__Task statement__: Please repeat exactly the lines from the one containing "Select the CodeWhisperer" through the last line of the records, both included, and nothing else, leaving out any pictures.

START Entries provided

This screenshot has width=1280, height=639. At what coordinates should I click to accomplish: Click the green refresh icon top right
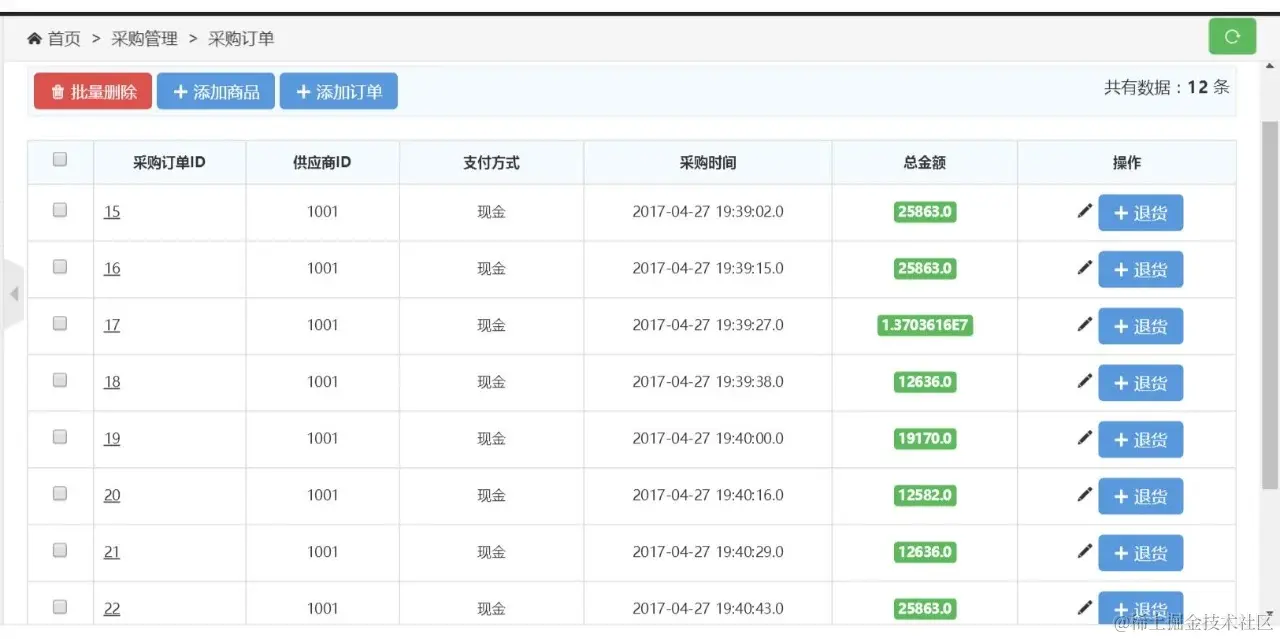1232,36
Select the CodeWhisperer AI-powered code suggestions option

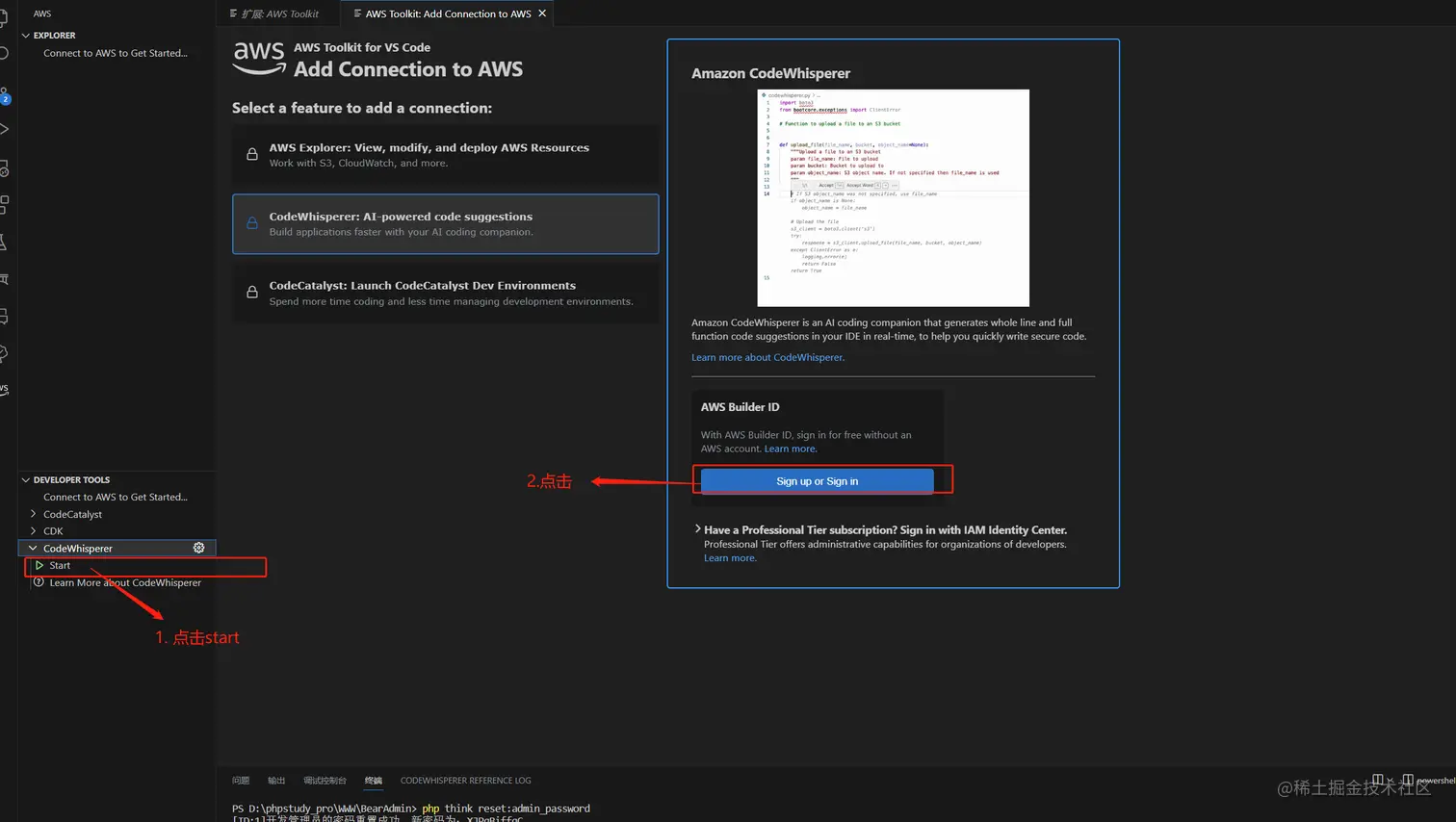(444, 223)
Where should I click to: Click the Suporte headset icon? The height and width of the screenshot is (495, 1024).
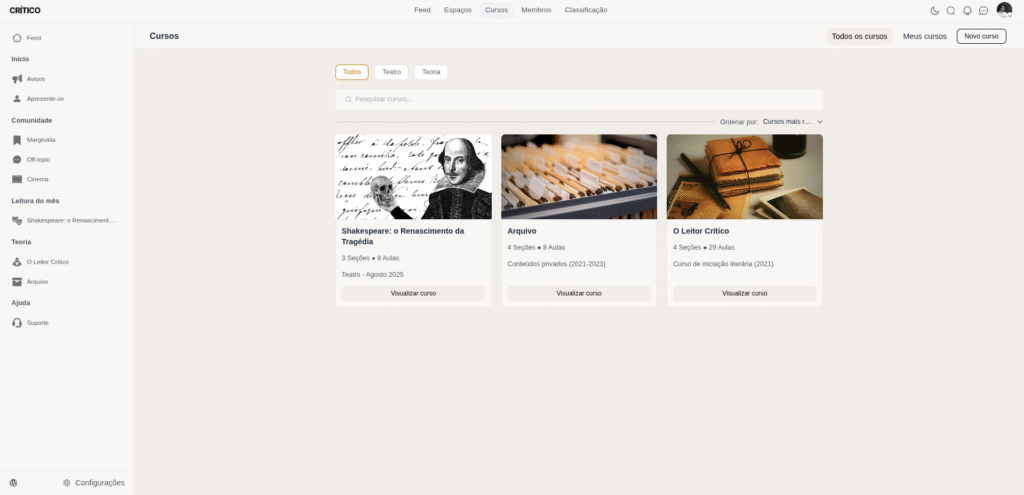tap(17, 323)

END Entries provided

__Solution to the problem__:
Select the CodeWhisperer AI-powered code suggestions option

(444, 223)
Where should I click to: Click the Suporte headset icon? The height and width of the screenshot is (495, 1024).
tap(17, 323)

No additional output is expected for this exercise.